Why do Japanese people not have Chinese style names, like Korean and Vietnamese people do?

Japanese people do have names written in Chinese characters, but the characters can be pronounced with a mixture of the Sinitic pronunciation (on’yomi) and the native Japanese pronunciation (kun’yomi), or even special pronunciations used specifically for names (nanori). Why aren’t Japanese names simply pronounced using just the Sinitic pronunciation, like Korean and Vietnamese names?

6 comments
  1. Not a linguist but as for your last question regarding the Sinitic pronunciation pronunciation, I’m pretty sure it’s because Japanese names predate the introduction of kanji and I guess it was judged easier to have different readings of the same character than to upend the entire naming system.
    Remember that Japanese evolved separately and then simply adopted the Chinese writing system later on.

  2. Are you asking why Japan didn’t just completely abandon its own naming conventions to be like China? Because Japan has its own naming conventions is why. Just because Japan borrowed kanji and with them had a huge change to the language doesn’t mean they had to do everything like China.

    There is a lot of history for Japanese names. As always, Wikipedia has good info.

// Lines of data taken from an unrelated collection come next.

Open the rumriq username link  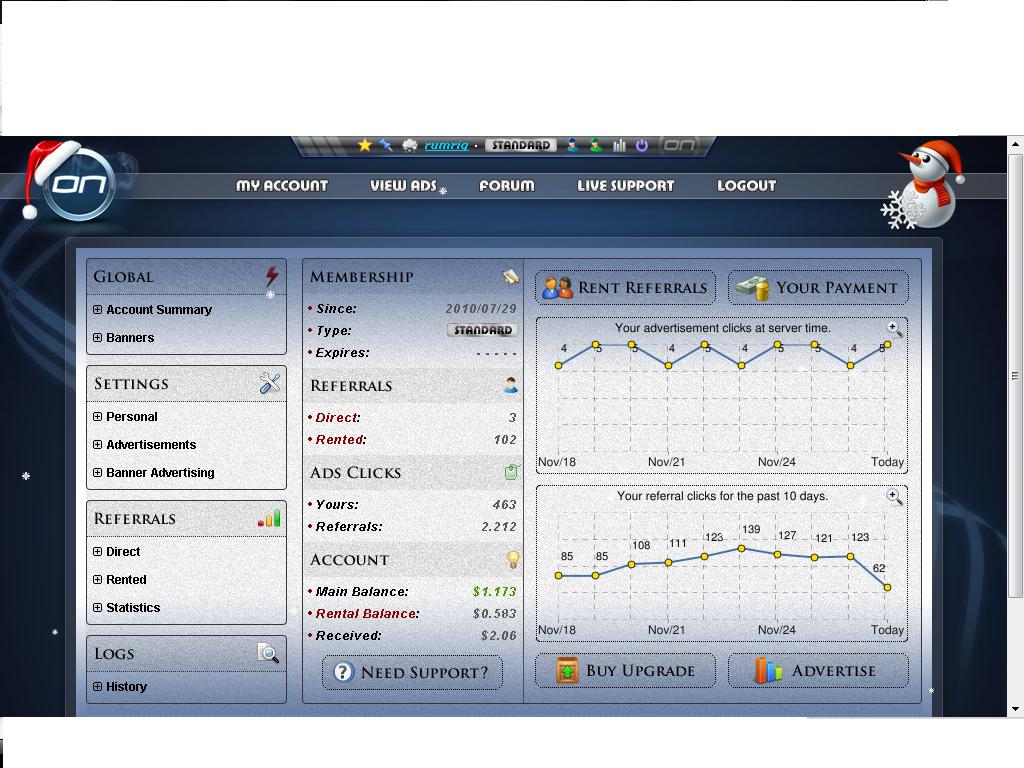[x=446, y=145]
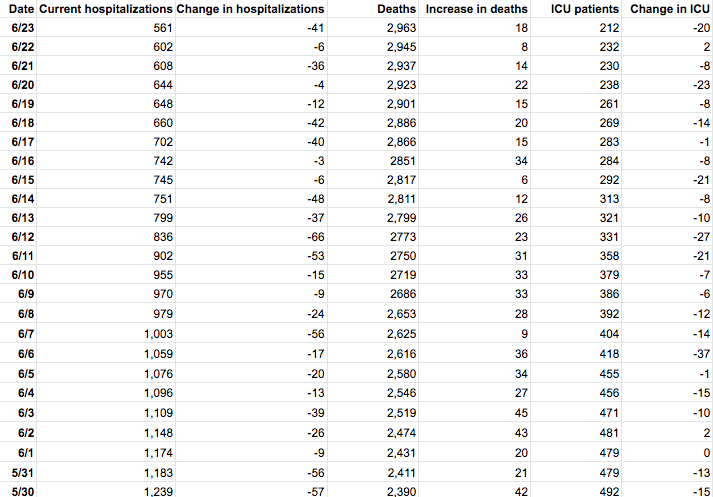Select the 6/23 date cell

point(22,28)
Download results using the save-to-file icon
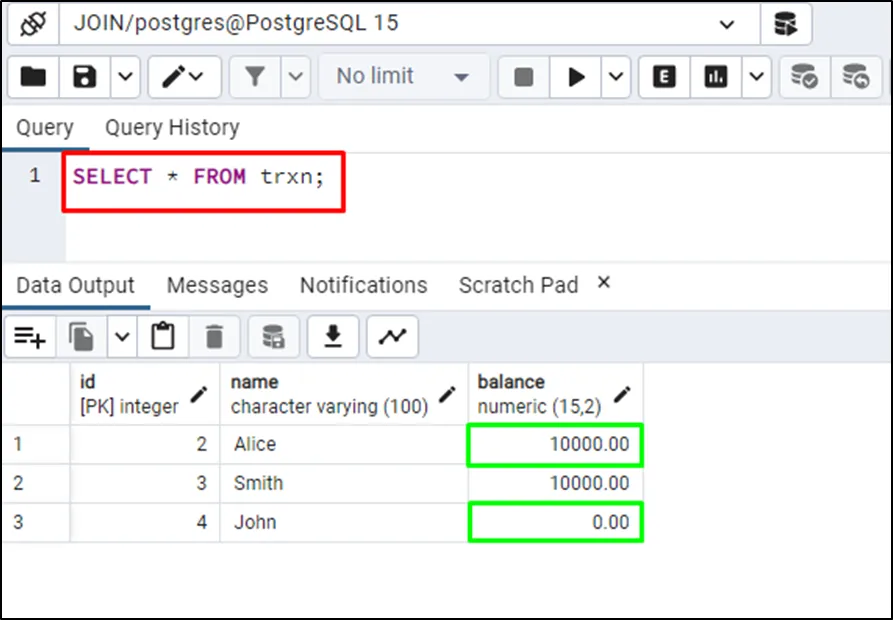893x620 pixels. 333,338
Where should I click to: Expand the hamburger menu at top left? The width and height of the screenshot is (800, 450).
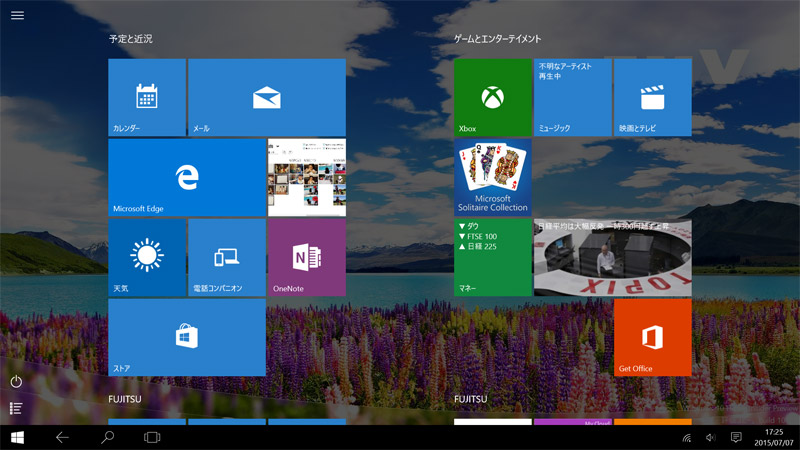click(x=17, y=16)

    https://en.wikipedia.org/wiki/Japanese_name?wprov=sfti1

  3. In layman terms, some of the countries China invaded adopted some of Chinas customs while other customs were ignored or simply not followed for that long.

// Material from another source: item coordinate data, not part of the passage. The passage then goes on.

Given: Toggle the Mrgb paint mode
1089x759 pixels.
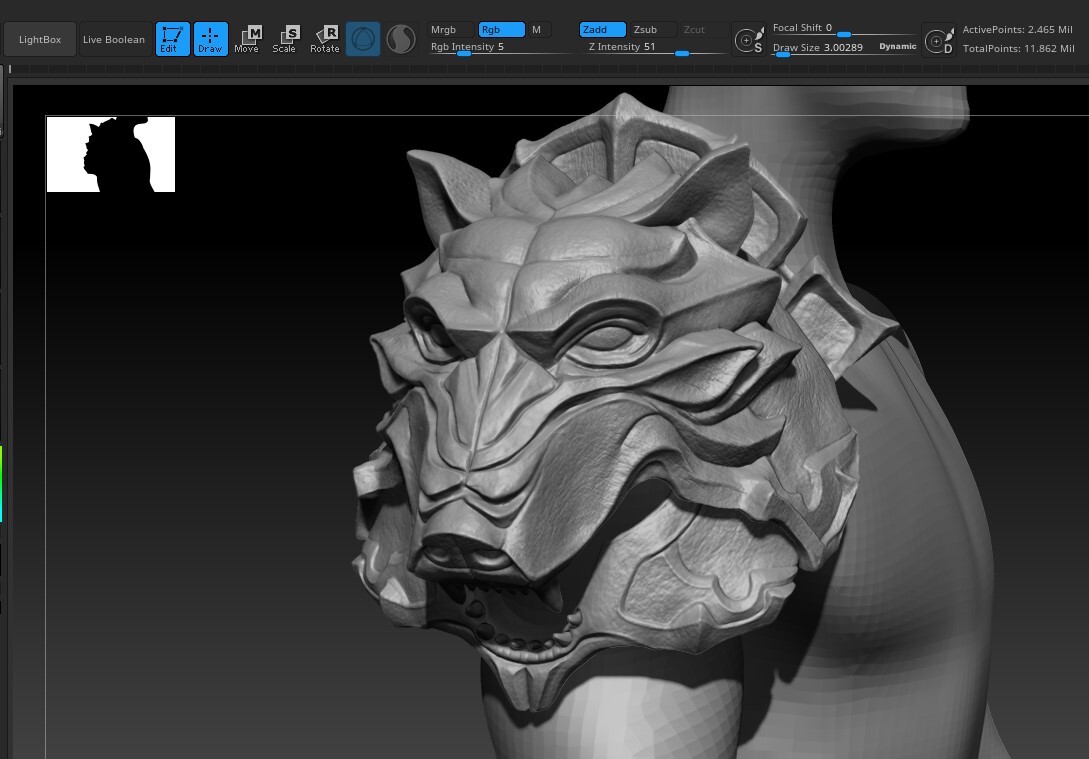Looking at the screenshot, I should point(443,29).
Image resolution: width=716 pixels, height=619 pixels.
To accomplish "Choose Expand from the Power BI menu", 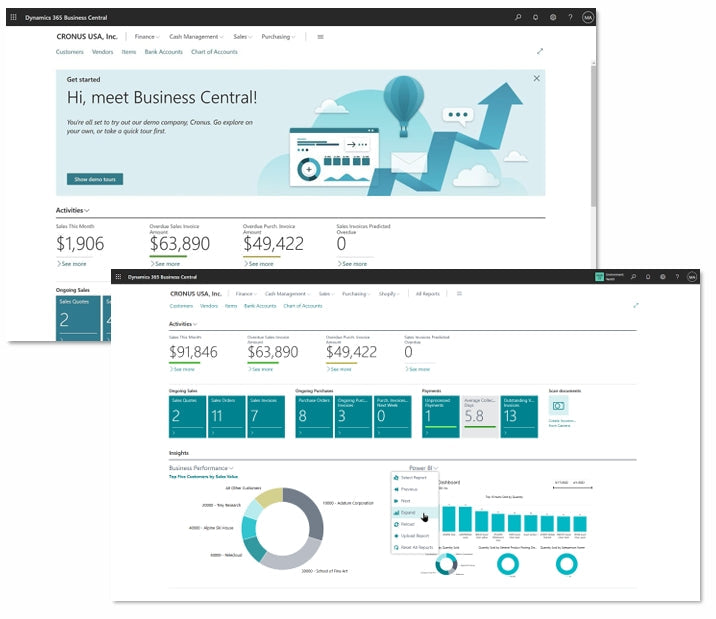I will click(406, 512).
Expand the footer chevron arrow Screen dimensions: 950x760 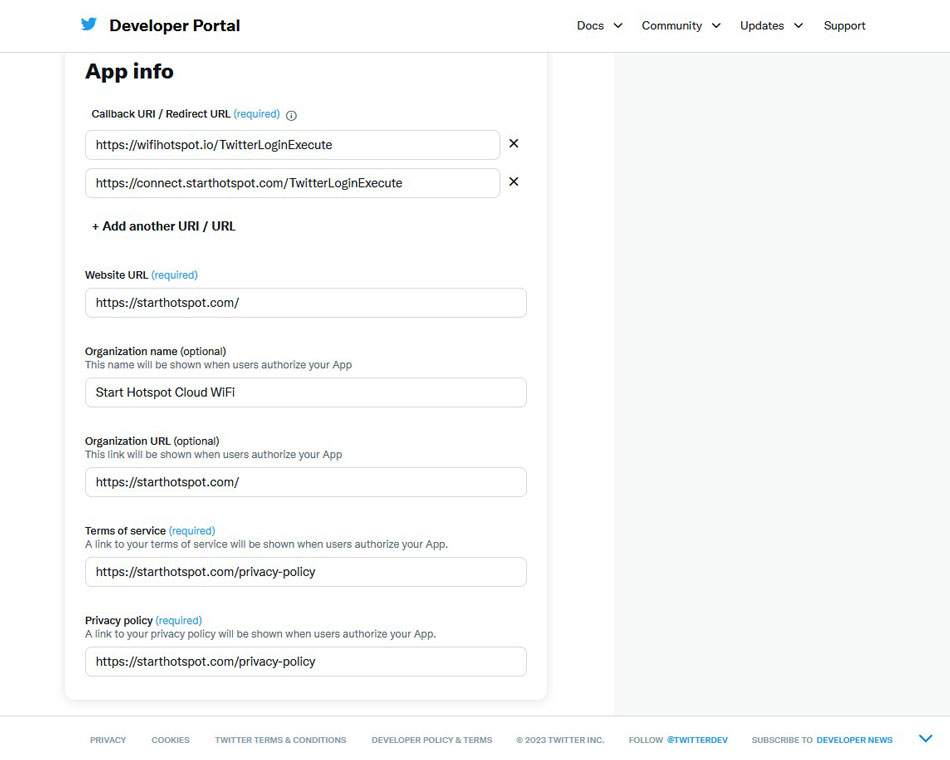tap(925, 739)
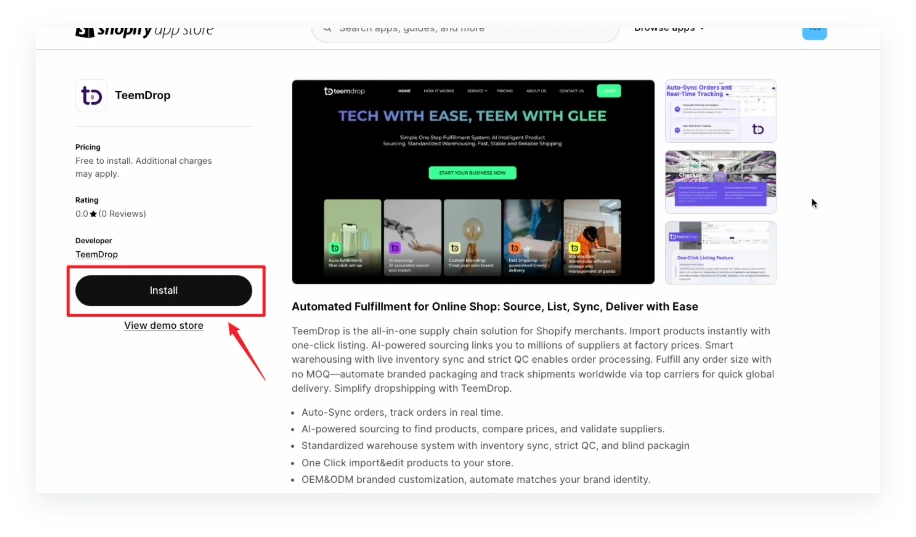Click the Start Your Business Now button
This screenshot has height=537, width=916.
(472, 173)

  4. I’ve also wondered this when I was younger.

    after many years, i realized that i was assuming it’s correct and normal for Sinitic sounding names to be the mainstream majority style of names wherever Chinese language was used. That’s a faulty assumption. Many countries historically dominated by Chinese dynasties and language influence don’t use sinitic names in the current Era.

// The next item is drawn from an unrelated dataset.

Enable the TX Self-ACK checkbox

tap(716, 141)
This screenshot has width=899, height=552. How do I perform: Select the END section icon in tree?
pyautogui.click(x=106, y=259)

    In Japan’s case, in fact there are a small ratio of families who use single Kanji surnames and double Kanji given names. However, as you may know, Japan is physically isolated from China to some degree, not totally because of ships and now airplanes. We shouldn’t underestimate how much that historically reduced contact between Japan and potential Chinese teachers and visitors, compared to places like Korea and Vietnam, for example. The difference in volume of interaction must have been huuuuge.

    Also, relatively recently, (probably i believe after the Meiji restoration 1868 ish) Japan actively shunned Chinese culture because they were afraid of being bullied by the Western countries, as Qing dynasty China was. Japan even developed a unique Japanese interpretation of confucianism (cuz they couldn’t get rid of it, it was too deep in Japan culture already).

    Because of that shunning of Chinese-ness and other factors, many of the ethnic Chinese people who migrated to Japan over the centuries may have decided to hide traces of their ancestry and changed their names, at least to use Japanese language pronunciation, possibly even changing to completely new names.

  5. Because the names are in Japanese.

    They were speaking in Japanese even before they were writing it.

  6. Because Japanese isn’t Chinese, it just loaned large parts of it including the characters to write names that they already had.